#### Problem
Copy out the rows from the line containing "Where should I" through the line containing "Task: Select the icy Permafrost pickaxe", inclusive.

#### Materials provided
· · · · ·
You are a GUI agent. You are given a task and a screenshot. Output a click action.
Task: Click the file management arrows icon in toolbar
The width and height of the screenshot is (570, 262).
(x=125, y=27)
· · · · ·
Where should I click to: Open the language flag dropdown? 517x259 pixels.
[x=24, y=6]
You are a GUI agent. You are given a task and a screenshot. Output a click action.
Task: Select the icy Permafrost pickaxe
· · · · ·
#### Response to the task
Where should I click to: Open the language flag dropdown? 517x259 pixels.
[x=24, y=6]
You are a GUI agent. You are given a task and a screenshot. Output a click action.
Task: Select the icy Permafrost pickaxe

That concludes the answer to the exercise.